/meetupSpeakerGender

Analyzing Gender of Speakers at DC Tech + Data Meetups

Primary LanguagePython

The Gender Divide of Austin Tech Meetup Speakers

An Austin fork of this project, started in DC by Kate Rabinowitz

The Austin Writeup:

Work in progress: (http://amaliebarras.github.io/meetupSpeakerVizs)

Help close the gap:

Coming soon: http://wespeaktoo.org/austin

Data Source:

Meetup API

Methodology:

In meetup's api console I grabbed Austin's top 50 meetup groups in the 'tech' category, sorted by members.

In order to grab the individual events for these meetups, I know I'd need just the url-group-name for each. I converted the output json into a CSV using an online tool, and deduplicated on url-group-name.

Then, I went through and deleted groups that I knew were not speaker events (such as OpenHack Austin). Because there were still over 45 groups meeting this criteria, I chose a sample of these groups to visualize, sorting the groups by total member count, and keeping every third group.

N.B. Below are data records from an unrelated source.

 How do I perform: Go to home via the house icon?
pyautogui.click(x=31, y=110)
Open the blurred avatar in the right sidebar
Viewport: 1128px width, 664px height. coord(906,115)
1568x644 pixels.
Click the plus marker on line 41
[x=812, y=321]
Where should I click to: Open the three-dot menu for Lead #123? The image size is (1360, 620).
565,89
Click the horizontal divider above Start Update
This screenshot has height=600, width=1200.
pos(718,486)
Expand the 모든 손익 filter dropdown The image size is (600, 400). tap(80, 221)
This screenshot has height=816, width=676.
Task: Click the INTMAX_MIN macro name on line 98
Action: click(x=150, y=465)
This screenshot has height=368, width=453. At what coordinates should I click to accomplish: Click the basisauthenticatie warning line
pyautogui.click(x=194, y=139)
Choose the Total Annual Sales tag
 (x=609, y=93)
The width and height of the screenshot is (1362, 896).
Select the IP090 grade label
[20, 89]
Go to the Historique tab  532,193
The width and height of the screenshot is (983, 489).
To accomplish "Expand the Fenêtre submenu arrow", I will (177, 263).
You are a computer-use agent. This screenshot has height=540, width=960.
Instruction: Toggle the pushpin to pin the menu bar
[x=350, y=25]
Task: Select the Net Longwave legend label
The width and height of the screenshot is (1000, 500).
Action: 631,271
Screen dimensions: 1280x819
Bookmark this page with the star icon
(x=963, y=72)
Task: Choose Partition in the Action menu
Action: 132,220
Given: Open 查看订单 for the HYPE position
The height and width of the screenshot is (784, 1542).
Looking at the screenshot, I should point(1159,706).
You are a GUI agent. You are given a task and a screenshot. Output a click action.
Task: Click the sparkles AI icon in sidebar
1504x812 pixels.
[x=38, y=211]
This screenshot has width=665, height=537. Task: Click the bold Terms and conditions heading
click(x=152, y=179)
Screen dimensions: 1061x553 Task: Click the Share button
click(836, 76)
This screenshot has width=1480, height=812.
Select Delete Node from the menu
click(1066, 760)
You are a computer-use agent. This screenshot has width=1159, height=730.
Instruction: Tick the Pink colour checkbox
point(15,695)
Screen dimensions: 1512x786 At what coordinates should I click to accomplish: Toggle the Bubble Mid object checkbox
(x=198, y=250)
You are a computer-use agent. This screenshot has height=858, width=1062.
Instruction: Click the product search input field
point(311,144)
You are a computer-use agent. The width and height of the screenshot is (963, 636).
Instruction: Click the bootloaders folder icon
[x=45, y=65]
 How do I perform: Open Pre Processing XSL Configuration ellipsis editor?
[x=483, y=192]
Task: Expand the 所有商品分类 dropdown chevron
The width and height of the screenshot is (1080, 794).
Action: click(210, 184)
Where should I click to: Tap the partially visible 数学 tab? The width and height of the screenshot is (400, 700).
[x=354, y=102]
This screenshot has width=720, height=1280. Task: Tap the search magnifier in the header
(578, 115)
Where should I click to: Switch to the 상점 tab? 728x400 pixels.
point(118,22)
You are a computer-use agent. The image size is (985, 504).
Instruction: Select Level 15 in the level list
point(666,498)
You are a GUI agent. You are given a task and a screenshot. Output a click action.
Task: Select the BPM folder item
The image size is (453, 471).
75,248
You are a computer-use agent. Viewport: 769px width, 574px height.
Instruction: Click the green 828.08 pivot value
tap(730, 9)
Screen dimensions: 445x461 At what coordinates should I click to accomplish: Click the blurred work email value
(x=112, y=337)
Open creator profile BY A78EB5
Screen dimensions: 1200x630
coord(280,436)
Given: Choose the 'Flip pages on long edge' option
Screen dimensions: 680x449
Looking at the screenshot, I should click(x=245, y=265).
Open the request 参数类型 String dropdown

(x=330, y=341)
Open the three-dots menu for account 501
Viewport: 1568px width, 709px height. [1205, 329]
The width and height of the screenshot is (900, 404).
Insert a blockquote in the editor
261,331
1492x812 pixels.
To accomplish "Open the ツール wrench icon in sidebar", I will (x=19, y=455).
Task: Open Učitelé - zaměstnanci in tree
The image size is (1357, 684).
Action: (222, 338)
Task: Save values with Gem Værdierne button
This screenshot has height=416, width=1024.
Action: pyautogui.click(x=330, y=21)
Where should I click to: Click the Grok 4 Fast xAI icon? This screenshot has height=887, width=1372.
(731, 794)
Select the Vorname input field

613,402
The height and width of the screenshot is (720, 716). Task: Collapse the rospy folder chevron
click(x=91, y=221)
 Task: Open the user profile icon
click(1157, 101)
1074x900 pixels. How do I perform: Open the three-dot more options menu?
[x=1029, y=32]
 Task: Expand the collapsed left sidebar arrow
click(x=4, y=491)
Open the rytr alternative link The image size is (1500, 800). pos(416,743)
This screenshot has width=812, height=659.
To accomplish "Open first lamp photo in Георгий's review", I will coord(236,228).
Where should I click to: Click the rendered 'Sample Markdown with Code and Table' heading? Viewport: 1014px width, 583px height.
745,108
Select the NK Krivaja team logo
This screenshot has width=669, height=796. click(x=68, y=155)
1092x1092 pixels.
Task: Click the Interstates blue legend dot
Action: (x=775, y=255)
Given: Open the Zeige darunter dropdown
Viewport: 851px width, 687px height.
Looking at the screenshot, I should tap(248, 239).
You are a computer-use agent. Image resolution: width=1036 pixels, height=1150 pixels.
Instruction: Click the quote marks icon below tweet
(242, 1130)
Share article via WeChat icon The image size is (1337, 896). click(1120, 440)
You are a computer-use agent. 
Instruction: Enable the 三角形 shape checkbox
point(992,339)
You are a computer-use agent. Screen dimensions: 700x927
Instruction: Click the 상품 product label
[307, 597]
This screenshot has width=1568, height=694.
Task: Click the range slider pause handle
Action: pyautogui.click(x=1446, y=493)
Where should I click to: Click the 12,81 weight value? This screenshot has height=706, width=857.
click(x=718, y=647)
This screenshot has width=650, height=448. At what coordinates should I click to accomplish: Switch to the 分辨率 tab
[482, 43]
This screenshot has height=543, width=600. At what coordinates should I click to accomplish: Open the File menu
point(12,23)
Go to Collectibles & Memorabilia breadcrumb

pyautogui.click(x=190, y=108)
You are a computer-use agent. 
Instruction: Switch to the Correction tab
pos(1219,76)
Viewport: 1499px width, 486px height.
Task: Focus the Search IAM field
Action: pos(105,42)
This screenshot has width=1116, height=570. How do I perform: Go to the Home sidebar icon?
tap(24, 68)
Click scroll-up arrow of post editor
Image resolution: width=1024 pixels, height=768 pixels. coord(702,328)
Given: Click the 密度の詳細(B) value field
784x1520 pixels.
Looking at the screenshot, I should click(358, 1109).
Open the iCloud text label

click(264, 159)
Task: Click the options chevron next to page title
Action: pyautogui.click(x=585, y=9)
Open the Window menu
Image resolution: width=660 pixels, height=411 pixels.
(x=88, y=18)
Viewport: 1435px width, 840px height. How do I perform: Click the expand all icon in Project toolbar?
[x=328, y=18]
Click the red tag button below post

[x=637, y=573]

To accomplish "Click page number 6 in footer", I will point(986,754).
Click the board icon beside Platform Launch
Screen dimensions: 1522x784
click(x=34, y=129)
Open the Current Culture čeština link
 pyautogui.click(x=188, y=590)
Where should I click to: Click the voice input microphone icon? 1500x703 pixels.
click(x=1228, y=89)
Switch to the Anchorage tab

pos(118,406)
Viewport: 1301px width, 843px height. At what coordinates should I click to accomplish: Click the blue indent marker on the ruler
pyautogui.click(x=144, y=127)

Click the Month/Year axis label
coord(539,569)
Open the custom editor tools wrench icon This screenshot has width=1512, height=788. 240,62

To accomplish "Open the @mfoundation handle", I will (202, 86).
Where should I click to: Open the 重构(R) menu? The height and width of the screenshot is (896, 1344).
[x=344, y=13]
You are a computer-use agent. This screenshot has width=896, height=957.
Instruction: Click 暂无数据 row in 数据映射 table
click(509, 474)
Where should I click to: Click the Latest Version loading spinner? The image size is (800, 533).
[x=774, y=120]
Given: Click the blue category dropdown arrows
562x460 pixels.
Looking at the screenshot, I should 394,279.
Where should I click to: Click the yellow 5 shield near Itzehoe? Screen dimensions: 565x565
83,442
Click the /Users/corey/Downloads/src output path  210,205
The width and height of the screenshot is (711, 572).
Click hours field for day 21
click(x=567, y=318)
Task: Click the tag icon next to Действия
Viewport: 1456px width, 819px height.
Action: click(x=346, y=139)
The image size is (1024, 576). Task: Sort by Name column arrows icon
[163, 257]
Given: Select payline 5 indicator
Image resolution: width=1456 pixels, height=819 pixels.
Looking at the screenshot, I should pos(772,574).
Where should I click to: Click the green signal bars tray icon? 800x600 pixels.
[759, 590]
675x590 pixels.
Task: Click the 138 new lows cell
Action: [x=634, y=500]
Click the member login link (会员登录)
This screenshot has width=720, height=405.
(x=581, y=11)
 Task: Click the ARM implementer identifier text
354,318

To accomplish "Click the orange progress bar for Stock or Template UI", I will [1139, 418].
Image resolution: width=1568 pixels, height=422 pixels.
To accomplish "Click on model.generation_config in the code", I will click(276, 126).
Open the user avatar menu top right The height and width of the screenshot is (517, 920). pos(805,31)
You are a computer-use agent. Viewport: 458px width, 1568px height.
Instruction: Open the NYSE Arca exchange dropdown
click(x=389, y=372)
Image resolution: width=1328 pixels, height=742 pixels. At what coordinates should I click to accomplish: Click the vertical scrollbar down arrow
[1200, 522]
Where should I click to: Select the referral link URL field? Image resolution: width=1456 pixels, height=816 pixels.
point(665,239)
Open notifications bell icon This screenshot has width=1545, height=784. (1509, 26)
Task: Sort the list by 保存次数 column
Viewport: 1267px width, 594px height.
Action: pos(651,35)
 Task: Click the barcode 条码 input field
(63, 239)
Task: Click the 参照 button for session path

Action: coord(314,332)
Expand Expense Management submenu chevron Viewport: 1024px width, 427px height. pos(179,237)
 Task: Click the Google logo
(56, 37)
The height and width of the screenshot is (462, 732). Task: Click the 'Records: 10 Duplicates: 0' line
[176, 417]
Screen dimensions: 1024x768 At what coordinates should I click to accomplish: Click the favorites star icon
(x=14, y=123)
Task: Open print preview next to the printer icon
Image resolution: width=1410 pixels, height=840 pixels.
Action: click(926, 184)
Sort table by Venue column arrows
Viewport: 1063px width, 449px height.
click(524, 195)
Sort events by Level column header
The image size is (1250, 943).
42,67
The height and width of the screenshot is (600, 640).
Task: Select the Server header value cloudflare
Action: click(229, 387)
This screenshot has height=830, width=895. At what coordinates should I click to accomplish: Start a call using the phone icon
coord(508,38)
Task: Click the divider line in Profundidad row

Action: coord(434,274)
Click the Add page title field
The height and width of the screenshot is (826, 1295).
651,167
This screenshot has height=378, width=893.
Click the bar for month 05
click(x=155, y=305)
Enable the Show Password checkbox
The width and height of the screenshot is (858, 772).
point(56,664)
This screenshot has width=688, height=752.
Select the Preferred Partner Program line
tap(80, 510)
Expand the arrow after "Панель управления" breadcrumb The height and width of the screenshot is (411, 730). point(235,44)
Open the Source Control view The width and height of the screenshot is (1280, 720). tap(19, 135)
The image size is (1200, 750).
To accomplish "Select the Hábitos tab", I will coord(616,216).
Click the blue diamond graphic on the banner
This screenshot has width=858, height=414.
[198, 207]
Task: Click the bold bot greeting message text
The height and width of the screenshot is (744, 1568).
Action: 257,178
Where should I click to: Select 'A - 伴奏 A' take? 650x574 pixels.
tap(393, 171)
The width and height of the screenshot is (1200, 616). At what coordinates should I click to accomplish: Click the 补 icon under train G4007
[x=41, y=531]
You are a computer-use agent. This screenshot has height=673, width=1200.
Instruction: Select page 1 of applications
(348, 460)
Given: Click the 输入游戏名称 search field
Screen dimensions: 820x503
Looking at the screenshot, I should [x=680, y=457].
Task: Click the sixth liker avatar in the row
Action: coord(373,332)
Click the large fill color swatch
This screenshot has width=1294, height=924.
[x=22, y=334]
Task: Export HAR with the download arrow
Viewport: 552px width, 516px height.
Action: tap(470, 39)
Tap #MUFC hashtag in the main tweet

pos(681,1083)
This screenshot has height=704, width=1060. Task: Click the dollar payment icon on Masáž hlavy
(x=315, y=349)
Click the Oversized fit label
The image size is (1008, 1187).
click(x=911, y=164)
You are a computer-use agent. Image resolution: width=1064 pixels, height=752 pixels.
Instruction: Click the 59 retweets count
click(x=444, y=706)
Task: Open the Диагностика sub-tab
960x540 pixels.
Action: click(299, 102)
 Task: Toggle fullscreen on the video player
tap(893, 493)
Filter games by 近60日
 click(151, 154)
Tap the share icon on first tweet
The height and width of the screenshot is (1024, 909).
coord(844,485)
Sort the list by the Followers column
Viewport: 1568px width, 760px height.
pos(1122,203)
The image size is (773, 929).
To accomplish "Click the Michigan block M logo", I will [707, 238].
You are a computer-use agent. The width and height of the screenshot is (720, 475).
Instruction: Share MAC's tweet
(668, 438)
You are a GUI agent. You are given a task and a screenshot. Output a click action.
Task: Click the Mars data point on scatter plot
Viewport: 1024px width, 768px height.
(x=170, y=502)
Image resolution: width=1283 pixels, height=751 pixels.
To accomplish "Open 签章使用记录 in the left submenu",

I made this into a narrowed-down meetup group list, so that with a Meetup API key, and thanks to Dash's commit on 11/30 on I could use python to run meetupdatagrab.py and to create a doc with all the events, as well as a template to notate the events with the speaker gender.


** Note: ** Before you run python, you'll need to get setup.

  • Grab your API Key from meetup.com
  • Paste API key into meetupDataGrab.py
  • Make sure you've got python install brew install python
  • This also installs pip. Use pip to install virtualenv, which will let you create a virtual environment pip install virtualenv
  • Inside of project directory, initialize a python environment virtualenv meetup
  • Now activate the virtual environment source venv/bin/activate
  • This script uses pandas, so install that using pip pip install pandas
  • Run script using python ./meetupDataGrab.py
  • Lastly, deactivate the virtual environment deactivate

Everyone I've talked to about this project has questioned my choice to manually encode this data when there are pronouns and databases out there. The honest answer is that I thought that I could do it faster. For what it's worth, Dash did experiment with creating notationbot.py, but it wasn't able to account for multi-speaker events. The process is super nuanced too. Although in most cases the gender of the speaker was identifiable by the pronoun used in the event description, where a pronoun was not given, I searched for other online resources that did provide a pronoun. And in a few rare cases I used name to indicate gender. PLEASE let me know if you spot an issue, I'd love to have the most accurate data possible.

I ended up opening the template in google sheets and notating there.

This is absolutely the most painful part of this exercise. Another developer is working on a tool for future local champions who want to replicate this analysis.

When done, I saved a copy into the repository as techMeetupsNotatedDone.csv.

In order to transform this data into a format that is ingestible by kate's d3 charts, I ran my notated data through meetupspeakerwide.py

Visualizations

I used gh-pages to create a writeup site, including copies of Kate's d3 visualizations as iFrames, changing only the data URL within each of them.